La pace è durata un anno. Poi alla Foss, la fondazione dell’Orchestra Sinfonica Siciliana, è saltato il tappo. Ieri si sono dimessi tre membri su cinque del Cda: restano la presidente Maria Elena Volpes e il vicepresidente, nonché fedelissimo di Musumeci, Marco Intravaia. Sbattono la porta tutti gli altri. A partire da Giulio Pirrotta, indicato in quota Comune di Palermo: “In questo periodo di stand-by c’è stata una mancanza di strategia da parte della governance – sono le sue parole, consegnate a Repubblica – che non ha saputo valorizzare al meglio il patrimonio della Fondazione, cioè il personale e gli orchestrali in primis. L a gestione della Fondazione è complessa- ha aggiunto – e, fermo restando l’impegno finanziario della Regione e dell’Ars, richiede una visione strategica, una riorganizzazione, il consolidamento del risanamento dei conti, che la governance non sembra in grado di garantire”.

Alla base della rottura, quindi, ci sono le divergenze con il sovrintendente Antonio Marcellino, cioè colui che venne preferito a Ester Bonafede, l’ex assessore del governo Crocetta, che l’allora Cda guidato dall’avvocato Stefano Santoro decise di non nominare a causa di una incompatibilità.

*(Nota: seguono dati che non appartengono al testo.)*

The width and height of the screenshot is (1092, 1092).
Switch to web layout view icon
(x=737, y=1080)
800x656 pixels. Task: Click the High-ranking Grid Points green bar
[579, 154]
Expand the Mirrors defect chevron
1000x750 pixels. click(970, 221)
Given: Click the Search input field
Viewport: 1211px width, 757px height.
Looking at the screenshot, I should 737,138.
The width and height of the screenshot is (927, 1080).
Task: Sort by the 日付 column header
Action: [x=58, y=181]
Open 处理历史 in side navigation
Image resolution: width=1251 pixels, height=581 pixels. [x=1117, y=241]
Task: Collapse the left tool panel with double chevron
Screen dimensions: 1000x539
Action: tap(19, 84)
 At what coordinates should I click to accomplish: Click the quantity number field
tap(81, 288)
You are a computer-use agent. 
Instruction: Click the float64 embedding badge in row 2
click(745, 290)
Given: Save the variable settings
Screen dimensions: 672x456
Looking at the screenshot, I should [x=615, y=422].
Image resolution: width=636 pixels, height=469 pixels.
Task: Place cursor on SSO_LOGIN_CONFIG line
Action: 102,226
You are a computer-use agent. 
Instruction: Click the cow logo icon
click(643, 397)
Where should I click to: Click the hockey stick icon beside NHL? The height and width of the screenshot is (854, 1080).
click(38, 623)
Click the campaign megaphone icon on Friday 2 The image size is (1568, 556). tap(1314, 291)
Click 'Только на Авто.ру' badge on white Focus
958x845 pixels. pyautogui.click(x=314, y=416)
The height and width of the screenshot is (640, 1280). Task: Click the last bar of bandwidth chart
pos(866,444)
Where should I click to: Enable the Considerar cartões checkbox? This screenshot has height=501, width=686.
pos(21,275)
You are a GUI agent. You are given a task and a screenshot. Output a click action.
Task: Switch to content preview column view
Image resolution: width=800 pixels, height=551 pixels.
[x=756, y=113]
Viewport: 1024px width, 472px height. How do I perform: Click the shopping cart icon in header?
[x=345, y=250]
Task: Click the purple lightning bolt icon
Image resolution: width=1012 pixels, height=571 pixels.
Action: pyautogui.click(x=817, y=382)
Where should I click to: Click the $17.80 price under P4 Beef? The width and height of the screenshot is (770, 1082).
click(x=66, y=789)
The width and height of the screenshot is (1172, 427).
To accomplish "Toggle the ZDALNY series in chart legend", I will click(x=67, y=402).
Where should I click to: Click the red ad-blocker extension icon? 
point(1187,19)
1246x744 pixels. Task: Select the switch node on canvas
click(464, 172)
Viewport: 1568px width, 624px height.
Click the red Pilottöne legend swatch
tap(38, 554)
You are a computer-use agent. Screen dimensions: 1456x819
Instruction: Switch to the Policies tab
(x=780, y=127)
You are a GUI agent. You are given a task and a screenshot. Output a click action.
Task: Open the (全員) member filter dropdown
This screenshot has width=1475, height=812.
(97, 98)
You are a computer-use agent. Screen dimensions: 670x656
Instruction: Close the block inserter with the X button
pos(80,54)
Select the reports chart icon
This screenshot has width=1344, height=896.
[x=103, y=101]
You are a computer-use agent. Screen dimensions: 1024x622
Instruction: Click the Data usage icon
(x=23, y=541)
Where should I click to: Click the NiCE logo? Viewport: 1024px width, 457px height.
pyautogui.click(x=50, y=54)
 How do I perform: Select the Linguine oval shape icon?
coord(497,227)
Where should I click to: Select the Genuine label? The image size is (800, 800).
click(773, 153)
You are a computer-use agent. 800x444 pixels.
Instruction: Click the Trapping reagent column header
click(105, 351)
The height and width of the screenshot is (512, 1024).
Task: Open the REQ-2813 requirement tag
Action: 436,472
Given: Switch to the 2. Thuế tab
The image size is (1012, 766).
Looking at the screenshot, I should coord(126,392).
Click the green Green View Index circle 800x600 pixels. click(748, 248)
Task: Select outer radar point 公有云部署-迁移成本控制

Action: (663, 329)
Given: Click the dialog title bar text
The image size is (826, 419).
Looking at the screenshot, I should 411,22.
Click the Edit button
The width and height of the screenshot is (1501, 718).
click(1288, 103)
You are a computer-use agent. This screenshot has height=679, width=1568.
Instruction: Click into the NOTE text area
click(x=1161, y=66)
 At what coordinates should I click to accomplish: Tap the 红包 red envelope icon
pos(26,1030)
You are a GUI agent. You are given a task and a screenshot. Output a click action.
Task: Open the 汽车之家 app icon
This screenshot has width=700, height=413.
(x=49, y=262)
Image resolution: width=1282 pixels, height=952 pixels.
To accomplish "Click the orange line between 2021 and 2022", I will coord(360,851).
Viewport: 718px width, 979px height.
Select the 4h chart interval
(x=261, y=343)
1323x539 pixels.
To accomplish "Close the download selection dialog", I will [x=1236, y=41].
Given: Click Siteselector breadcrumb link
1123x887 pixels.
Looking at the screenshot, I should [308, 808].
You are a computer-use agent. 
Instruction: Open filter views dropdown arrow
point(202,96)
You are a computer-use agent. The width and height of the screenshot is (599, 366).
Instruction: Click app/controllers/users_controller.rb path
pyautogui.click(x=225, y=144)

Questo precedente, che viaggia su altri binari rispetto all’attuale, restituisce l’immagine di una polveriera che solo dalla nomina della Volpes in qualità di presidente, proprio al posto di Santoro, sembrava superata. Lo stesso Santoro, in precedenza, si era dimesso dall’incarico a causa della lite con il Comune sulla gestione del Teatro Politeama: gli Amici della Musica, ritenuti insolventi nei confronti della Fondazione, erano stati fatti fuori da Santoro ma riammessi da Orlando. Un continuo patatrac.

Oggi le dimissioni in massa dei componenti del Cda. A salutare è stata anche Sonia Giacalone, che parla di “orientamenti e indirizzi divergenti sui temi fondamentali per la vita della Foss”; e l’avvocato Enrico Sanseverino, che invece si rifugia dietro motivazioni professionali. Si riparte da Volpes e Intravaia.